Риз Авир дрогнул одними ресницами. Да, он изменился и вырос за сто лет. Но и теперь вряд ли понимал, что вообще здесь происходит. В альянсе. В этом зале. В голове у синтетика. Он знал: сейчас любое решение станет кардинальным, но необдуманным. Для размышлений нужно было время, но пока он молчал, с каждой секундой таяло его положение силы. И для работы в одной связке нужен был настоящий разговор, а не лицемерная игра. Герцог разжал зубы и вздернул голову:

– Я принимаю корону. Мне нужен час, чтобы отдать распоряжения флоту.

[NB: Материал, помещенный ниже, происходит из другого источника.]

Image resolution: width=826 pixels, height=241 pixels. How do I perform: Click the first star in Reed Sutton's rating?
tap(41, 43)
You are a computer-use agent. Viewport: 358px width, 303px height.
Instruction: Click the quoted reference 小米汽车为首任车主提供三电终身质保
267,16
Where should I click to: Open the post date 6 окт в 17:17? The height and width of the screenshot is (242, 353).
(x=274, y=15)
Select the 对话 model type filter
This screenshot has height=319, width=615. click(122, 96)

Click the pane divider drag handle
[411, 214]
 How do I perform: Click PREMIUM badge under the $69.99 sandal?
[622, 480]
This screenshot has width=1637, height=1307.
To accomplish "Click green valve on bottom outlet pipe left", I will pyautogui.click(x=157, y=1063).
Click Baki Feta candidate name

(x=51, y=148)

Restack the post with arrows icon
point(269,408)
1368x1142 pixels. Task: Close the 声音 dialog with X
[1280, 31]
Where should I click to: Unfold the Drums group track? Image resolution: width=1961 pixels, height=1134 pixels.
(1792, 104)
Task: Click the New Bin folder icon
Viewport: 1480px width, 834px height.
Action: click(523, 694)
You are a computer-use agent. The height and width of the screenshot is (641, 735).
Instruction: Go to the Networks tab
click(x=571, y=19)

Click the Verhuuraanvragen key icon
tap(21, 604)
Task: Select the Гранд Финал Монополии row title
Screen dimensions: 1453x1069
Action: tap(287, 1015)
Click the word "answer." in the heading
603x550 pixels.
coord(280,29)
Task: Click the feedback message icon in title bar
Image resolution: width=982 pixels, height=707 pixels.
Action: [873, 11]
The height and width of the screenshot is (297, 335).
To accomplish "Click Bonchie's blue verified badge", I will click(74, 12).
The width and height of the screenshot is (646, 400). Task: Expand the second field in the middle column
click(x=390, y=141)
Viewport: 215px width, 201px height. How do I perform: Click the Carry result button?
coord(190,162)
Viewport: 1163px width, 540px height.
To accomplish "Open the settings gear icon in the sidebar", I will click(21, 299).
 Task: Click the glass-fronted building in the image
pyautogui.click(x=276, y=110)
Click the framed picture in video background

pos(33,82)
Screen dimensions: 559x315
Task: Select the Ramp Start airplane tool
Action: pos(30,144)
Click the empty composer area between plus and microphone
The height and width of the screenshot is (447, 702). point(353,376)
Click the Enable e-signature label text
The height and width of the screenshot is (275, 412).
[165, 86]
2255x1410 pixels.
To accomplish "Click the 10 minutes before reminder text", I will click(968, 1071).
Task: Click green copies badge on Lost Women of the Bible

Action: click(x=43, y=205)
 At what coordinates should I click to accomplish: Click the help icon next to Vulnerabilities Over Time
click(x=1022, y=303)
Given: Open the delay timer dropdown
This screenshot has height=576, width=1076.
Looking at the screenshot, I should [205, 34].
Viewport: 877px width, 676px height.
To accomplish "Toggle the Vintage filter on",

Новый император сам отключил связь и пропал с экранов. Эйден выдохнул, но так и не обернулся к Харгену. Чего он там не видел – злорадной ухмылки? Еще одной фальшивой бравады? А Джур-то без него становится все лучше. Хорошо. Плевать на все, кроме конечной цели. Через пятьдесят девять минут империя проиграет войну, но выиграет бесценное: время.

* * *

Зубы клацнули, но огненный удар так и не последовал. Пленник уступил любопытству и открыл глаза. Не то чтобы он сильно волновался, не сдохла ли тварь, подавившись молочным зубом, просто затихшие монстры имеют малоприятное свойство возникать позади тебя. И обязательно капать слюной на плечо.

Оказалось, гадина сверху пропала. Теперь свет шел от чьих-то ярких глаз в дырке на потолке, но у зубастой твари глаз не было, а значит, сюда пробрался кто-то другой. Пока некто светил и не показывался, Орис решил не обращать на него внимания. Осмотревшись, юноша обнаружил, что слизь на бетонном полу высохла. Та, что сочилась из стен, желтела и сыпалась на глазах. Орис сухо глотнул, вылез из укрытия и уставился на него растерянно. Это были не ребра. И никогда ими не были, так что ли, выходит? Вместо скелета на полу стояли кривые нары из горбыля. Он поковырял желтушную краску на стене. Лужа просочилась сквозь трещины в полу, и как только воды не осталось – даже самой грязной – пить захотелось еще сильнее.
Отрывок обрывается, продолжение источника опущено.